Records shown Block Start
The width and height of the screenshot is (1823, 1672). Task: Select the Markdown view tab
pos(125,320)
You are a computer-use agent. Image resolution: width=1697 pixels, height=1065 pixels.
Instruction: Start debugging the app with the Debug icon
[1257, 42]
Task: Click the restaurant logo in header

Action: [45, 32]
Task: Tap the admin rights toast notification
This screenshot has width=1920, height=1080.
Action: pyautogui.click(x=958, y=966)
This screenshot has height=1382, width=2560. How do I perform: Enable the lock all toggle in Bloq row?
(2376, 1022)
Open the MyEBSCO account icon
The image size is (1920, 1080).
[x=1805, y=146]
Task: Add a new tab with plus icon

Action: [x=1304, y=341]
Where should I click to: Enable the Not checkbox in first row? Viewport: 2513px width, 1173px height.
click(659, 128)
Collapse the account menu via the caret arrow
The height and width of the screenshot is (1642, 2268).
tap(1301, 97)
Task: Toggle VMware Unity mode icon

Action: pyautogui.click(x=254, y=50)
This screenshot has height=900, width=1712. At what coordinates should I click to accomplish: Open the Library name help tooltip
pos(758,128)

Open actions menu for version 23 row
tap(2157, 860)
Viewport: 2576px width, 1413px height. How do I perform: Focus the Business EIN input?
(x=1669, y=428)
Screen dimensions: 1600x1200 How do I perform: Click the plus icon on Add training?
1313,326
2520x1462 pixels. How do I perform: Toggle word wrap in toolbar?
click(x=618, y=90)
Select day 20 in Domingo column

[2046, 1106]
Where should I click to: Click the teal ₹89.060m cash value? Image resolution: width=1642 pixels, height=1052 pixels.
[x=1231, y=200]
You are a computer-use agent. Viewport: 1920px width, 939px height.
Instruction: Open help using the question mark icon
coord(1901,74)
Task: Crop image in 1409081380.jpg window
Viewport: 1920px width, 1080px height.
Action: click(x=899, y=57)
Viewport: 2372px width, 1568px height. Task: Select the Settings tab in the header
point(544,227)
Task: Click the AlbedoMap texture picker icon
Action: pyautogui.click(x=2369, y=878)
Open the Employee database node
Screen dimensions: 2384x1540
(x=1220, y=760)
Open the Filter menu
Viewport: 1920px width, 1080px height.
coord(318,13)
Records shown Block End
* **What to work on**: Give back each record above exactly as written.

* **Final answer**:
The width and height of the screenshot is (1823, 1672). Task: Select the Markdown view tab
pos(125,320)
You are a computer-use agent. Image resolution: width=1697 pixels, height=1065 pixels.
Instruction: Start debugging the app with the Debug icon
[1257, 42]
Task: Click the restaurant logo in header

Action: [45, 32]
Task: Tap the admin rights toast notification
This screenshot has width=1920, height=1080.
Action: pyautogui.click(x=958, y=966)
This screenshot has height=1382, width=2560. How do I perform: Enable the lock all toggle in Bloq row?
(2376, 1022)
Open the MyEBSCO account icon
The image size is (1920, 1080).
[x=1805, y=146]
Task: Add a new tab with plus icon

Action: [x=1304, y=341]
Where should I click to: Enable the Not checkbox in first row? Viewport: 2513px width, 1173px height.
click(659, 128)
Collapse the account menu via the caret arrow
The height and width of the screenshot is (1642, 2268).
tap(1301, 97)
Task: Toggle VMware Unity mode icon

Action: pyautogui.click(x=254, y=50)
This screenshot has height=900, width=1712. At what coordinates should I click to accomplish: Open the Library name help tooltip
pos(758,128)

Open actions menu for version 23 row
tap(2157, 860)
Viewport: 2576px width, 1413px height. How do I perform: Focus the Business EIN input?
(x=1669, y=428)
Screen dimensions: 1600x1200 How do I perform: Click the plus icon on Add training?
1313,326
2520x1462 pixels. How do I perform: Toggle word wrap in toolbar?
click(x=618, y=90)
Select day 20 in Domingo column

[2046, 1106]
Where should I click to: Click the teal ₹89.060m cash value? Image resolution: width=1642 pixels, height=1052 pixels.
[x=1231, y=200]
You are a computer-use agent. Viewport: 1920px width, 939px height.
Instruction: Open help using the question mark icon
coord(1901,74)
Task: Crop image in 1409081380.jpg window
Viewport: 1920px width, 1080px height.
Action: click(x=899, y=57)
Viewport: 2372px width, 1568px height. Task: Select the Settings tab in the header
point(544,227)
Task: Click the AlbedoMap texture picker icon
Action: pyautogui.click(x=2369, y=878)
Open the Employee database node
Screen dimensions: 2384x1540
(x=1220, y=760)
Open the Filter menu
Viewport: 1920px width, 1080px height.
coord(318,13)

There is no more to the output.